* Given instruction
Put every line of the material below into a numbered list, leaving out the blank lines.

* Records to process
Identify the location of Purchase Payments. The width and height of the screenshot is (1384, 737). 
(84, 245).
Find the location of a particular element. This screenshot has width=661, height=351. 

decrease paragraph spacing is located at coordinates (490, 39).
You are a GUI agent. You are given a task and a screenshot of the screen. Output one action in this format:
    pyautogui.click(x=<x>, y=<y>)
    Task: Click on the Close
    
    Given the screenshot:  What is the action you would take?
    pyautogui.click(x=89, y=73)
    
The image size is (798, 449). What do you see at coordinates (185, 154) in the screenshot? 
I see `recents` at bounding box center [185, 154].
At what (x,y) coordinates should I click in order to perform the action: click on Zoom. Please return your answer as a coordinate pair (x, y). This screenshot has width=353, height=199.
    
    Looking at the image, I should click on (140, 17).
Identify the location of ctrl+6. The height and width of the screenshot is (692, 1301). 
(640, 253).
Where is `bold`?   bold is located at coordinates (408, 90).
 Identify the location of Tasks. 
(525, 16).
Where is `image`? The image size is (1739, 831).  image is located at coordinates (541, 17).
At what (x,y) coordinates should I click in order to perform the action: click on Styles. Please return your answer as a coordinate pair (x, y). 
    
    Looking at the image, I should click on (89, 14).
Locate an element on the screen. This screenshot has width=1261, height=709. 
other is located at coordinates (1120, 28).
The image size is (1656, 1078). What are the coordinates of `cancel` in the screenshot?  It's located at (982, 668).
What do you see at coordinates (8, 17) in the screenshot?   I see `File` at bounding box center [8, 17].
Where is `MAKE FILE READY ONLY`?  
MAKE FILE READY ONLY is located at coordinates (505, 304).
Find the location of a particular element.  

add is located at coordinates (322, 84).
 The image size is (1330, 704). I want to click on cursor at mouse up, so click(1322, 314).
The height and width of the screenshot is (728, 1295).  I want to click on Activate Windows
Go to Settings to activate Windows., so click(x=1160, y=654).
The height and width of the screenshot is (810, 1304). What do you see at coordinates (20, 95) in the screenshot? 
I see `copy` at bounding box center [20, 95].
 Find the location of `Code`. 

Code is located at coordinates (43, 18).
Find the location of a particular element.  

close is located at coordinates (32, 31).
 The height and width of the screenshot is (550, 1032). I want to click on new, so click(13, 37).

* Response to the task
1. Identify the location of Purchase Payments. The width and height of the screenshot is (1384, 737). 
2. (84, 245).
3. Find the location of a particular element. This screenshot has width=661, height=351. 
4. decrease paragraph spacing is located at coordinates (490, 39).
5. You are a GUI agent. You are given a task and a screenshot of the screen. Output one action in this format:
6.     pyautogui.click(x=<x>, y=<y>)
7.     Task: Click on the Close
8.     Given the screenshot:  What is the action you would take?
9.     pyautogui.click(x=89, y=73)
10. The image size is (798, 449). What do you see at coordinates (185, 154) in the screenshot? 
11. I see `recents` at bounding box center [185, 154].
12. At what (x,y) coordinates should I click in order to perform the action: click on Zoom. Please return your answer as a coordinate pair (x, y). This screenshot has width=353, height=199.
13.     Looking at the image, I should click on (140, 17).
14. Identify the location of ctrl+6. The height and width of the screenshot is (692, 1301). 
15. (640, 253).
16. Where is `bold`?   bold is located at coordinates (408, 90).
17.  Identify the location of Tasks. 
18. (525, 16).
19. Where is `image`? The image size is (1739, 831).  image is located at coordinates (541, 17).
20. At what (x,y) coordinates should I click in order to perform the action: click on Styles. Please return your answer as a coordinate pair (x, y). 
21.     Looking at the image, I should click on (89, 14).
22. Locate an element on the screen. This screenshot has width=1261, height=709. 
23. other is located at coordinates (1120, 28).
24. The image size is (1656, 1078). What are the coordinates of `cancel` in the screenshot?  It's located at (982, 668).
25. What do you see at coordinates (8, 17) in the screenshot?   I see `File` at bounding box center [8, 17].
26. Where is `MAKE FILE READY ONLY`?  
27. MAKE FILE READY ONLY is located at coordinates (505, 304).
28. Find the location of a particular element.  
29. add is located at coordinates (322, 84).
30.  The image size is (1330, 704). I want to click on cursor at mouse up, so click(1322, 314).
31. The height and width of the screenshot is (728, 1295).  I want to click on Activate Windows
32. Go to Settings to activate Windows., so click(x=1160, y=654).
33. The height and width of the screenshot is (810, 1304). What do you see at coordinates (20, 95) in the screenshot? 
34. I see `copy` at bounding box center [20, 95].
35.  Find the location of `Code`. 
36. Code is located at coordinates (43, 18).
37. Find the location of a particular element.  
38. close is located at coordinates (32, 31).
39.  The height and width of the screenshot is (550, 1032). I want to click on new, so click(13, 37).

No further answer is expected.